Pixel coordinate grounding data:
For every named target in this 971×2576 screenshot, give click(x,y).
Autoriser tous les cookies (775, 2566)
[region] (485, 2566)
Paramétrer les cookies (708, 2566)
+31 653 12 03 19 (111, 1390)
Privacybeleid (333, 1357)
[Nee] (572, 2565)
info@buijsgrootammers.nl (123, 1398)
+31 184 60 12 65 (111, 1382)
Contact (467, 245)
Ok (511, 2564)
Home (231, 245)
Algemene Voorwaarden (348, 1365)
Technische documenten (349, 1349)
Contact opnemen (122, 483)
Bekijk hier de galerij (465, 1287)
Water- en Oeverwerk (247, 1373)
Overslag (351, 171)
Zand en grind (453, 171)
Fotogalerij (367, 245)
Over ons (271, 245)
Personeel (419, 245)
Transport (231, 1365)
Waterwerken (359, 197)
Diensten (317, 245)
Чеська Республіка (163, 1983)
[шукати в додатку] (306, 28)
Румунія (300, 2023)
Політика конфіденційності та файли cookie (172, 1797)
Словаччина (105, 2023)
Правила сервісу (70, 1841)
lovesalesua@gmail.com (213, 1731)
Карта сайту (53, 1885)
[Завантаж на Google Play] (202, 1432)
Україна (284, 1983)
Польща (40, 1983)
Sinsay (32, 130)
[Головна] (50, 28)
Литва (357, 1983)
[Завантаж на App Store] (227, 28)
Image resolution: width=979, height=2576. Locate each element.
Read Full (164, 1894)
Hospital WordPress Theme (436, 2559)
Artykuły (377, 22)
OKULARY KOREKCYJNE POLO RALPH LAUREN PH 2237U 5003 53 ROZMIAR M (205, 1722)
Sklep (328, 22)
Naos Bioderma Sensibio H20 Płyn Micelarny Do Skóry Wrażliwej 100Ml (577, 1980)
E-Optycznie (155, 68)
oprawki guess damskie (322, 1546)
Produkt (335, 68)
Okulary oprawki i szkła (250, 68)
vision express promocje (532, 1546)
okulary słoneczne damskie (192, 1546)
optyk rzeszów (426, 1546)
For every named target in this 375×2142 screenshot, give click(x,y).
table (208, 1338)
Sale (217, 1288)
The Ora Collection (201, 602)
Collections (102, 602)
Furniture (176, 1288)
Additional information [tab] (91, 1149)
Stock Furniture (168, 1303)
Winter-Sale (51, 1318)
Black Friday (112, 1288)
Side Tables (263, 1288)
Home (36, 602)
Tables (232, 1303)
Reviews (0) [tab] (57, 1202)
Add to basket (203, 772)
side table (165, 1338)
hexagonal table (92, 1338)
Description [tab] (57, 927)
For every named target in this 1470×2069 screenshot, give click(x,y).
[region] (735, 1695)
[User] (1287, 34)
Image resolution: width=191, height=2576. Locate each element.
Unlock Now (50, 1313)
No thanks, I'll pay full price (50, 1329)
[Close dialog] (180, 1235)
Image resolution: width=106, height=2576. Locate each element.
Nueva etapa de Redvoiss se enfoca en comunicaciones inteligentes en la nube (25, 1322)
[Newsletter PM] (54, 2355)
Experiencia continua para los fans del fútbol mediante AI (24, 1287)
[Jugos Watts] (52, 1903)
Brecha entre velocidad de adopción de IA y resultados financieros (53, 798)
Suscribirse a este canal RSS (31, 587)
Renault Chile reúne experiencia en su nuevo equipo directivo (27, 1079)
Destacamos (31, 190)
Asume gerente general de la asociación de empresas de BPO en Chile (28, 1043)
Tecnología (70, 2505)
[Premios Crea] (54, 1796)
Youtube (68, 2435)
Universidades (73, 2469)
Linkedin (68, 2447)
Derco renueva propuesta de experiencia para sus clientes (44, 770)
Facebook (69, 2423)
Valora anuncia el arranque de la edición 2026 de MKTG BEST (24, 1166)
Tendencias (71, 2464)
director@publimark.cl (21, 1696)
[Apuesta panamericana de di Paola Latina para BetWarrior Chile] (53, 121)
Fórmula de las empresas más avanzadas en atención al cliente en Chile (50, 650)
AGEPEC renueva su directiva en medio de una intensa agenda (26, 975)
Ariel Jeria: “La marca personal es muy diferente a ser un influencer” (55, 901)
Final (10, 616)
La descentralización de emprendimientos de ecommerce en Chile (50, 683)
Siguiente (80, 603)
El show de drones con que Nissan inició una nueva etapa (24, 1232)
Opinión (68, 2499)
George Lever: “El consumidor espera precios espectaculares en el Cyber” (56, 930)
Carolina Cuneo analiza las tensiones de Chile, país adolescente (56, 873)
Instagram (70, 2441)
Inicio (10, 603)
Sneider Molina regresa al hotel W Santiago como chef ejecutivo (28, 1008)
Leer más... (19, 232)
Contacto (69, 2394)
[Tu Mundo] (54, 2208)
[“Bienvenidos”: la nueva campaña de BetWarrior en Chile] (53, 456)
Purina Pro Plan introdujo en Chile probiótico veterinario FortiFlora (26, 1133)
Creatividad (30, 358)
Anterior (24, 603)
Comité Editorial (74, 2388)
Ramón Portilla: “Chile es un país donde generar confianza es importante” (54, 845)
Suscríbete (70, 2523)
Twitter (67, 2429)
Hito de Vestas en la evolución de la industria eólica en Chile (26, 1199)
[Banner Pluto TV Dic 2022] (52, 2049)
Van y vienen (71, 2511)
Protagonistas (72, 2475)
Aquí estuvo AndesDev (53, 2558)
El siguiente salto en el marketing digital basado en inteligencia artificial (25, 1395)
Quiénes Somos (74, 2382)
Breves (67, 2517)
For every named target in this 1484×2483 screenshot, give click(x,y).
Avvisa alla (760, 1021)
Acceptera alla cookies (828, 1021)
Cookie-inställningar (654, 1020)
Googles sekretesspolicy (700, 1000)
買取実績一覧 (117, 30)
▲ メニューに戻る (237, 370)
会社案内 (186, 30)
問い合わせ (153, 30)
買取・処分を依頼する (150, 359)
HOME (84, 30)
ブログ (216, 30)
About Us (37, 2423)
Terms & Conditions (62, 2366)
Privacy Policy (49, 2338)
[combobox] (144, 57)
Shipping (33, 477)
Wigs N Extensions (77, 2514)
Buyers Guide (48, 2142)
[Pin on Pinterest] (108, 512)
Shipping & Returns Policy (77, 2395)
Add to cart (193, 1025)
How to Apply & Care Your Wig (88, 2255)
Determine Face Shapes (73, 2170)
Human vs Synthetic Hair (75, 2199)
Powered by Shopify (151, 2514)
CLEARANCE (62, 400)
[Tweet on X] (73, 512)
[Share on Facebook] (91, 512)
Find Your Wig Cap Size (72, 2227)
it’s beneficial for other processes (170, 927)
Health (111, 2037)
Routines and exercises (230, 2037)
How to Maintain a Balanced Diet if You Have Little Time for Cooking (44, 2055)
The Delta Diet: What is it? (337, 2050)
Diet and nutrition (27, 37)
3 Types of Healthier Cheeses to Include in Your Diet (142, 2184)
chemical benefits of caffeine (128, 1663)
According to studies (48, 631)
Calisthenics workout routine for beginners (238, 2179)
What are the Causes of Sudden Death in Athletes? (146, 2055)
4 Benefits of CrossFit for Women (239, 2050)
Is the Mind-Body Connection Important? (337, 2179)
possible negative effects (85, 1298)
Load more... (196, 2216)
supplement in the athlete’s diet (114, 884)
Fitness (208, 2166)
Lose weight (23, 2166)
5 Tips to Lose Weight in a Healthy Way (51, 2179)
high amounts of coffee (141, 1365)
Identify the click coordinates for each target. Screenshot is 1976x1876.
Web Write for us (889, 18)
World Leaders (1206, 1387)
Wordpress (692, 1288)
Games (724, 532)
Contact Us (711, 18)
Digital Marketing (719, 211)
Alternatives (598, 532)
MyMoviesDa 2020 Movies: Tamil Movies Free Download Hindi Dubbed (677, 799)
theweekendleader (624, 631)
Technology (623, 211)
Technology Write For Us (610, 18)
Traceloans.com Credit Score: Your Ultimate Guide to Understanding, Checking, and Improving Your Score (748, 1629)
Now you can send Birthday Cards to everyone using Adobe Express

§ Goal of the exercise:
Looking at the records above, return exactly the lines from the line with "[Tweet on X] (73, 512)" to the line with "How to Maintain", both ends included.

§ Answer section:
[Tweet on X] (73, 512)
[Share on Facebook] (91, 512)
Find Your Wig Cap Size (72, 2227)
it’s beneficial for other processes (170, 927)
Health (111, 2037)
Routines and exercises (230, 2037)
How to Maintain a Balanced Diet if You Have Little Time for Cooking (44, 2055)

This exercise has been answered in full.